Zerochan.net is one of famous anime/game/CG imageboards with strong community and modest crossposting with other imageboards.
It has specific tagging system - close to e-shuushuu-net - but not to mainstream danbooru / safebooru / yande-re / konachan / sankaku.
That's why Zerochan is a good distinct source for investigation of non-photographic images and their metadata.
This release covers dates between **01.01.2018 (ID=2241236) and 08.03.2020 (ID=2878994)** - the beginning of series
of composite rips Safebooru+ (https://nyaa.si/view/1265063 and next on) where Zerochan included as one of sources.
_NOTE the zerochan-2017 rip on russian tracker (https://rutracker.org/forum/viewtopic.php?t=5478026) just before this one_
#### Release contains:
- 280642 images in 638 zipped folders (2241xxx-2878xxx) partitioned by 1.000-th ID
* filtered by size
~ least(image_height,image_width)>=1080 -- fullHD wallpapers as minimum
~ image_height*image_width>=1200000 -- 1100x1100 included
~ image_width/image_height between 0.25 and 4 -- not too disproportional
* renamed **"zerochan - id - up_to_3_sources ~ up_to_5_characters (up_to_2_artists).ext"**
~ tags concatenated via "+", spaces replaced with underscores
~ maximum file name length 220 symbols, characters tags may be truncated if too long
* image formats - JPG, PNG, GIF - **with no transformation**
* some gentle deduplication made (only visually identical images dropped)
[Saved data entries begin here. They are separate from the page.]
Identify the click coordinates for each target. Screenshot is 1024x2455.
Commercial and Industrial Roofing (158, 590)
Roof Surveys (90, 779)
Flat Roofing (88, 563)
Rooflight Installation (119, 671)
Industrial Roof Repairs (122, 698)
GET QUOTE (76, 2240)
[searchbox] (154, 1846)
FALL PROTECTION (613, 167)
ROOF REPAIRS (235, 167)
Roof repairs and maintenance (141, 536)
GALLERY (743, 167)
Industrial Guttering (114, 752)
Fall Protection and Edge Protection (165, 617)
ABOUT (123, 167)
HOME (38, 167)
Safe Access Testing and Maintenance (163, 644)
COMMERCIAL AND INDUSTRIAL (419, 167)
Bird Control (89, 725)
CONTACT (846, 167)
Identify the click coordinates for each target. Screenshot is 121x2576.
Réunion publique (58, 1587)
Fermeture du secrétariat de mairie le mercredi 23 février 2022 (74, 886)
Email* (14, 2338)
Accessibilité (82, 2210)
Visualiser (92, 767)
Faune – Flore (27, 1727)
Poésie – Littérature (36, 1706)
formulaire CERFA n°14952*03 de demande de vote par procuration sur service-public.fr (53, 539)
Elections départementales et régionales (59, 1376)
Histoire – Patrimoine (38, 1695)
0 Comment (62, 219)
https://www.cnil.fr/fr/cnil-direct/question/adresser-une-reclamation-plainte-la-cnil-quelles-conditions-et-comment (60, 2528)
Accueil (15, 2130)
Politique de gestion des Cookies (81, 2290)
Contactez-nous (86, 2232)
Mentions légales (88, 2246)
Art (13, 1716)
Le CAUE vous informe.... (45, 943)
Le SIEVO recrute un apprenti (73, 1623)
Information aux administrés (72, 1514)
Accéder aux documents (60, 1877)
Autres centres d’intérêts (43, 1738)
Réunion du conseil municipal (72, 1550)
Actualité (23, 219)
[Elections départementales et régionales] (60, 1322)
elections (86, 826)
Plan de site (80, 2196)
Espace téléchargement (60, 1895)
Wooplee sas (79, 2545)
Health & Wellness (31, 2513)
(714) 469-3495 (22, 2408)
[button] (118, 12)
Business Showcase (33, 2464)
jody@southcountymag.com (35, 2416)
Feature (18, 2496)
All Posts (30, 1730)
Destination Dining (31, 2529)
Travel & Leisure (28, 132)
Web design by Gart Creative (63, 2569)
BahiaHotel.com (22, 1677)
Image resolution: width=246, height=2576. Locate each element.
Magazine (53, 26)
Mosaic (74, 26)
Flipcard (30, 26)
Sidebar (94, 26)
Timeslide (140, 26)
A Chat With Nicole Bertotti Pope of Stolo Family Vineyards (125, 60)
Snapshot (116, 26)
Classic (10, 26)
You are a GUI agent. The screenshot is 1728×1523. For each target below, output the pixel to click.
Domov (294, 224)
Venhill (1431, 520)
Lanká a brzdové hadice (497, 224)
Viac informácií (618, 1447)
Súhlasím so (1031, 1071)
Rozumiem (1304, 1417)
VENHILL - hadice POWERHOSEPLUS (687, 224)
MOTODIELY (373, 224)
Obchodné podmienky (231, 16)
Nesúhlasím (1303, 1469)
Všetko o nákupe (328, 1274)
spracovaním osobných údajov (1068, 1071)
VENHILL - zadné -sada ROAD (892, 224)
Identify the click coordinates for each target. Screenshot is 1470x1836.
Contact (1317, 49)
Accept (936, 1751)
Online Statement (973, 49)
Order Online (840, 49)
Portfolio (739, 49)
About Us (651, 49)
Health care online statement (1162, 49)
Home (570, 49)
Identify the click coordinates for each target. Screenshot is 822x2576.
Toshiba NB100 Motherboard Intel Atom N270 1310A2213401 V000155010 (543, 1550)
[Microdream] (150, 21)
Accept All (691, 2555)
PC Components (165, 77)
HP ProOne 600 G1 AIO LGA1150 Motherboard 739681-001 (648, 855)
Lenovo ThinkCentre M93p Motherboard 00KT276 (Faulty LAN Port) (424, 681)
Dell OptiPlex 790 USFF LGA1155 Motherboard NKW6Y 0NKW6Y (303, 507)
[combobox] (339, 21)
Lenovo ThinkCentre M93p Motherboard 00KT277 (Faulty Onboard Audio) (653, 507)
- some metadata for every image (Tab Separated Values text "ZERO_POSTS.TSV" in root folder)
* grabbed from web page (wherever is was successful)
* calculated locally (e.g. MD5)
* evident structure described with header line
- tag info, equivalent to Copyright / Characters / Artists tag types on other boorus ("ZERO_TAGS.TSV" - 3335840 rows)
* used for file renaming wherever possible
* non-ascii symbols replaced or suppressed
* TAG_CATs are 3=copyright, 4=character, 1=artist, 0=others
- STUFF directory with some scripts to illustrate downloading and processing
* Batch (Windows) and Python for grabbing and calculations
* database (Oracle) SQL scripts to illustrate renaming method
* not completely "ready to use" but key "building blocks"
To browse images inside zips use FastStone MaxView.
Because of huge torrent size I recommend to download it on per-zip basis not to stuck on uncomplete zips.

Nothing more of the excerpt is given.